Politicians also love “easy money” because it doesn’t seem to cost anything, and doesn’t require a difficult legislative process.
Does this sound familiar? It should. Practically every developed country government on Earth is traipsing down this path.
Let’s take a little broader look at what’s going on here. Some countries are wealthy and successful, and some are not. Did the wealthy countries become that way by spending enormous amounts on pure waste, and jiggering the currency? It should be obvious that you can’t create wealth and prosperity by squandering your wealth on deficit spending, and then jiggering the unit of account.
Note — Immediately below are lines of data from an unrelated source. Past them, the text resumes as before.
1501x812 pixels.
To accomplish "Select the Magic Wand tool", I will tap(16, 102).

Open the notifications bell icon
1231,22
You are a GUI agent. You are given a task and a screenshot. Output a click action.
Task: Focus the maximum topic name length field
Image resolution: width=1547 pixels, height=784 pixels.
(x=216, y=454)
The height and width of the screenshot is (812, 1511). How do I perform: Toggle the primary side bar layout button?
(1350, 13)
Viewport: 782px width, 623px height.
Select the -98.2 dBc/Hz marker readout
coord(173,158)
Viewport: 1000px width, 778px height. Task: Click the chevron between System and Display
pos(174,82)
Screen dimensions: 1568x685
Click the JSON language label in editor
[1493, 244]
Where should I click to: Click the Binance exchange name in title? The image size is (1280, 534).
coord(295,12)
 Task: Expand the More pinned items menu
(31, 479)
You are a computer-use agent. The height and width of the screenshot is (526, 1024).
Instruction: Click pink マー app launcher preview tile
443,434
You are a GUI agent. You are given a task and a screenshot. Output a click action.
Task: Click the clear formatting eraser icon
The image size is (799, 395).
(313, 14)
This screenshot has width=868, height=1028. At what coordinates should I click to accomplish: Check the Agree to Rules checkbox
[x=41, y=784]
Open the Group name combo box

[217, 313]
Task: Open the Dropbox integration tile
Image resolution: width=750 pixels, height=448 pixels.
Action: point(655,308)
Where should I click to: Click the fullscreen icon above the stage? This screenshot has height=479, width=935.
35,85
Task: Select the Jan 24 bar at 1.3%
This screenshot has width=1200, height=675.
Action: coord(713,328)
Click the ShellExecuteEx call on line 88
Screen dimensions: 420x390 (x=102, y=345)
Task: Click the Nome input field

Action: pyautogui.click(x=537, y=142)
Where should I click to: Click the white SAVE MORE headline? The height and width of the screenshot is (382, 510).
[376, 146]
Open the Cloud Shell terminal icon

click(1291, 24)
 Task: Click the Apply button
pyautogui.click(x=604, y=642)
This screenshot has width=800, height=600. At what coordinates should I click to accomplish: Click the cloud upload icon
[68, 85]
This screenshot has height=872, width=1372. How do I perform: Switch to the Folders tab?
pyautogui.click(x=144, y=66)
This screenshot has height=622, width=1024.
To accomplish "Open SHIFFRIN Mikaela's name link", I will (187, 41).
Indeed, if pursued long enough, this would seem a perfect recipe for economic decline.
The Keynesian formula will eventually end in catastrophe. Governments default on their debt, and taxes soar, crushing the private economy. In the midst of this, the currency’s value falls, making everyone poorer. In extreme cases, the country may slide into debilitating inflation and even hyperinflation.
Sometimes the dollar gains against the euro and sometimes the euro gains against the dollar. However, for the last decade it has taken more and more dollars and euros to buy an ounce of gold. Both the dollar and euro are falling in value as a result of Keynesian “easy money” policies.
Eventually, the Keynesians are discredited. The same talking heads keep giving the same disastrous advice, but nobody listens to them anymore.
A different economic viewpoint is then needed. One based on common sense, or to put it more bluntly, reality. (Economists call this the “classical” viewpoint).
First: Important government services, including welfare programs, should be maintained if possible. However, all forms of government waste, including bloated benefits for public employees, pork contracts handed out to cronies and “bailouts” of the oligarchs, must be curtailed.
Second: The tax code must be reformed so that it presents a tolerable burden for the private sector. For example, let’s look at the tax code of Greece. The top income tax rate is 40%, which is about the same as the U.S. However, the 37% rate is effective at an income of only 30,000 euros. In the U.S., the 35% rate applies to income in excess of $372,951. The 27% tax bracket applies at only 12,000 euros! In the U.S., the 28% tax bracket applies at $137,000 for a married couple.
Imagine you are a worker in Greece. You have to pay 27% of all your income above a mere 12,000 euros. Then, with the money left over, you have to pay a 21% VAT.
But it gets worse: Greece also has a 16% payroll tax, paid by the employee, and an additional 28% paid by the employer! When you add it all up, I calculate that the effective aggregate tax rate is about 65% for income over a paltry 12,000 euros. This does not include any additional local taxes. Of course tax evasion is rampant in Greece. Nobody could live there without breaking the law. They would simply perish.
Greece is an extreme case, but other countries may end up in a similar situation after a few more cycles on the spending/tax hike merry-go-round. For Greece and these other countries, a major tax reform will be necessary.
Today, Greece’s government is trying to push tax rates even higher. Another 3-4 percentage point increase in the VAT is expected. The likely effect is that tax evasion also rises to compensate, the economy goes from bad to worse, and the government ends up with the same or less tax revenue.
Third: “You can’t devalue yourself to prosperity,” goes the old saying. Prosperity is based on a stable currency. In the past, this meant a gold standard. During the 1980s and 1990s, currencies floated but remained roughly stable vs. gold. The dollar wavered around $350/oz. through those two prosperous decades. Eventually, Keynesian “easy money” policies will be discarded for some sort of “stable money” strategy.
There you go: moderate spending, moderate taxes, and a stable currency. This is the solution to the eventual Keynesian catastrophe. You have to laugh at the obviousness of it. Please remember it, because it will be important some years down the road.